Relativamente al secondo motivo, è il caso di puntualizzare che il delitto di maltrattamenti è configurabile anche ai danni della convivente more uxorio, avuto riguardo allo stabile rapporto, sia pure naturale e di fatto, instaurato tra le due persone, con legami di reciproca assistenza e protezione. Agli effetti di cui all'art.572 c.p., deve intendersi, infatti, per famiglia ogni consorzio di persone tra le quali, per strette relazioni e consuetudini di vita, siano sorti rapporti di assistenza e solidarietà per un apprezzabile periodo di tempo. Sul punto, la Corte di appello ha ritenuto che la convivenza tra il R. e la B. , se pur in uno spazio di tempo contenuto, aveva assunto i connotati di quotidiana e stabile vicinanza tra i due, che condividevano le vicendevoli esigenze e si erano impegnati in un rapporto di reciproca solidarietà. La Corte di merito ha fornito poi logica ed adeguata spiegazione del perché il rientro a casa della B. non costituiva elemento inconciliabile con il configurato reato di maltrattamenti.
Quanto ai fatti estorsivi, i Giudici a quibus hanno evidenziato che l'adesione della madre alle richieste di danaro del R. erano da collegarsi al clima generale di paura creato dal comportamento aggressivo e minaccioso di quest'ultimo, Anche su tale punto, il ricorrente invoca una "rilettura" degli elementi di fatto posti a fondamento della decisione, inammissibile in questa sede. La valutazione del materiale probatorio in infatti, in via esclusiva, riservata al giudice di merito, senza che possa integrare il vizio di legittimità la mera prospettazione di una diversa, e per il ricorrente più adeguata, valutazione delle risultanze processuali.
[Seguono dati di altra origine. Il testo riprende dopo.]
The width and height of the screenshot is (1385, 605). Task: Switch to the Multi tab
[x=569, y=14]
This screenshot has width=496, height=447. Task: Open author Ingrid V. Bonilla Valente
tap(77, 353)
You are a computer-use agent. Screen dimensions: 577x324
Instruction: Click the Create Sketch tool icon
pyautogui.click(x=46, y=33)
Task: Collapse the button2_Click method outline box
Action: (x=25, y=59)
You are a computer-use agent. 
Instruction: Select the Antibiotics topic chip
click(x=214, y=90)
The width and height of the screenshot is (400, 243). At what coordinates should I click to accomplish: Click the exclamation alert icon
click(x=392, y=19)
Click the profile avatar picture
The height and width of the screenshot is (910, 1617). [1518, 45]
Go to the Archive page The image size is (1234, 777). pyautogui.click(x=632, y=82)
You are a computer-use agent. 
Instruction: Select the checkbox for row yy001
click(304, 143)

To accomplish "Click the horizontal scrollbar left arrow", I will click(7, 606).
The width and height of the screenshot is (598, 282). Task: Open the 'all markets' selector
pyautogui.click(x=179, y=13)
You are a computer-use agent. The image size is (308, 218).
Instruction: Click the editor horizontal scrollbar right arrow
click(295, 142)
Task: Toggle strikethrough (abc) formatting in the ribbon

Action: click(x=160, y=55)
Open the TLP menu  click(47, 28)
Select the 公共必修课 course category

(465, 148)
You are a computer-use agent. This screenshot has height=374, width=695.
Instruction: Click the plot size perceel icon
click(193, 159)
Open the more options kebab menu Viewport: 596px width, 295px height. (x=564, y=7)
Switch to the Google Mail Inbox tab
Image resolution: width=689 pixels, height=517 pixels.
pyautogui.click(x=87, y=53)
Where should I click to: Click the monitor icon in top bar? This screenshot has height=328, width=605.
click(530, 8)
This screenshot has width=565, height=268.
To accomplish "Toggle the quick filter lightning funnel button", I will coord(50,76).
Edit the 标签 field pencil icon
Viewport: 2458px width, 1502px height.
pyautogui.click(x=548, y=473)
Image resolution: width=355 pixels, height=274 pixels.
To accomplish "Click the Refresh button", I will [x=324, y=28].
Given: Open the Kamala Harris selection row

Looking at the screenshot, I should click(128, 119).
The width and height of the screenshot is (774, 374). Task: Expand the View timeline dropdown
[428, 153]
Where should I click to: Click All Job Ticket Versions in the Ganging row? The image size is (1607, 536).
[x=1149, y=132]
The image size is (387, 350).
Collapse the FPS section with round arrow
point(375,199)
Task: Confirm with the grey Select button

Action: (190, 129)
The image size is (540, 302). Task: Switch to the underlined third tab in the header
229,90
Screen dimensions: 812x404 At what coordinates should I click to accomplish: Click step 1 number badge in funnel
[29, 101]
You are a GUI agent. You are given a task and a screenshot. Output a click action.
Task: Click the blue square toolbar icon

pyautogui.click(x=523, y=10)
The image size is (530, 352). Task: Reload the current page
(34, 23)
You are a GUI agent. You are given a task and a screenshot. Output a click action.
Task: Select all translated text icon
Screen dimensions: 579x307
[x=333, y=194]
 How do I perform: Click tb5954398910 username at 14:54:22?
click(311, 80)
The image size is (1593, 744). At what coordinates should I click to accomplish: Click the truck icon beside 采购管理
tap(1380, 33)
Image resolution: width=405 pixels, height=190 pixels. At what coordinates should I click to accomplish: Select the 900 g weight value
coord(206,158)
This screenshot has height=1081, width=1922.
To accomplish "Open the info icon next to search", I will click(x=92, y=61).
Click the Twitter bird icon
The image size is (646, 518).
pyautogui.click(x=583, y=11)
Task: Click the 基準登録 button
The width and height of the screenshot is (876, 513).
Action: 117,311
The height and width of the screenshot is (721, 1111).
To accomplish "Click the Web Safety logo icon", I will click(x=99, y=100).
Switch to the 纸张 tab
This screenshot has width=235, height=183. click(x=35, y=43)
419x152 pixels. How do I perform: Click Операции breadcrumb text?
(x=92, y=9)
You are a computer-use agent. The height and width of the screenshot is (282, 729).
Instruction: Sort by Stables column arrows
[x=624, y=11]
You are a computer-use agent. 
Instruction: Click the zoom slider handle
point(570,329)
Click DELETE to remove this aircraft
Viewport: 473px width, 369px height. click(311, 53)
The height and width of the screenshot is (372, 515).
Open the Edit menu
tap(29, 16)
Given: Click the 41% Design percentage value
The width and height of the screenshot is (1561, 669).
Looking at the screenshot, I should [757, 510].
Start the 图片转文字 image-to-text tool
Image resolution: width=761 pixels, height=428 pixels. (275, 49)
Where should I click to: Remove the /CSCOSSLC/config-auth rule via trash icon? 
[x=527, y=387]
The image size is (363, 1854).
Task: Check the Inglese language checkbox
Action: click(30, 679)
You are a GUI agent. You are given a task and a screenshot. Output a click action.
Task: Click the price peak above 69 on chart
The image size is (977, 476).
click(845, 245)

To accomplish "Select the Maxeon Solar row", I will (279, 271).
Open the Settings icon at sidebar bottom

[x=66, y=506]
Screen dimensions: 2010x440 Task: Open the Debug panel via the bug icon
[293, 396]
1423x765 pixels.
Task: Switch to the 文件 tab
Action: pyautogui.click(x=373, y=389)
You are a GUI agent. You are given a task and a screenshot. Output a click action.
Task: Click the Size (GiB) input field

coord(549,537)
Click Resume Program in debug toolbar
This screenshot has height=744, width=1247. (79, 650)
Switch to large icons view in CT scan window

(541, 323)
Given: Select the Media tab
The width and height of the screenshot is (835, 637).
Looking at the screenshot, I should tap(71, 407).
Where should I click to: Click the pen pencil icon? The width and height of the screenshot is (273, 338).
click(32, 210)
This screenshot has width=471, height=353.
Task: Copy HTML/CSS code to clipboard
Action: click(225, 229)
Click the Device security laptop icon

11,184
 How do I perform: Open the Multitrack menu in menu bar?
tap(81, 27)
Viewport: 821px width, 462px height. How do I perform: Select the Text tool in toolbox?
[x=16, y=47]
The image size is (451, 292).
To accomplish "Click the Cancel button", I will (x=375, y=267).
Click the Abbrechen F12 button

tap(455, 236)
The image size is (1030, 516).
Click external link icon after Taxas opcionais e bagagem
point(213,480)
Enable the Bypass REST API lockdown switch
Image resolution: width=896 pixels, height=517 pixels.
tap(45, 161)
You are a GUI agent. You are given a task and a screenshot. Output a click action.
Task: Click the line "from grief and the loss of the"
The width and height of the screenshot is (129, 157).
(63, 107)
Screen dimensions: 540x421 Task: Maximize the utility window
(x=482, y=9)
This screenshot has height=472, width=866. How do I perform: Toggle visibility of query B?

Palesemente infondata è infine la censura volta ad accreditare la non ingiustizia del profitto conseguito dal R. . La minaccia di far valere un diritto assume il connotato dell'illiceità quando è diretta ad ottenere un risultato iniquo, perché ampiamente esorbitante ovvero non dovuto rispetto a quello conseguibile attraverso l'esercizio del diritto, che viene strumentalizzato per scopi "contra ius", diversi cioè da quelli per cui esso è riconosciuto e tutelato (tra tante, Sez. 2, n. 39903 del 24/09/2004, Faro, Rv. 230139). Orbene, ancor a voler ammettere un diritto agli alimenti del R. nei confronti della madre, è senz'altro al di fuori dello scopo dell'art. 433 c.c. quello di provvedere ai bisogni legati all'uso di droghe di un familiare. Nella specie, era stato accertato che il denaro estorto alla madre era destinato ad acquisti di cocaina da parte dell'imputato.
4. all'inammissibilità del ricorso consegue la condanna del ricorrente al pagamento delle spese del procedimento e di una somma in favore della cassa delle ammende nella misura che, in ragione delle questioni dedotte, si stima equo determinare in Euro 1.000.
P.Q.M.
Dichiara inammissibile il ricorso e condanna il ricorrente al pagamento delle spese processuali e della somma di Euro 1.000 alla cassa delle ammende.
Così deciso in Roma, il 19 gennaio 2012.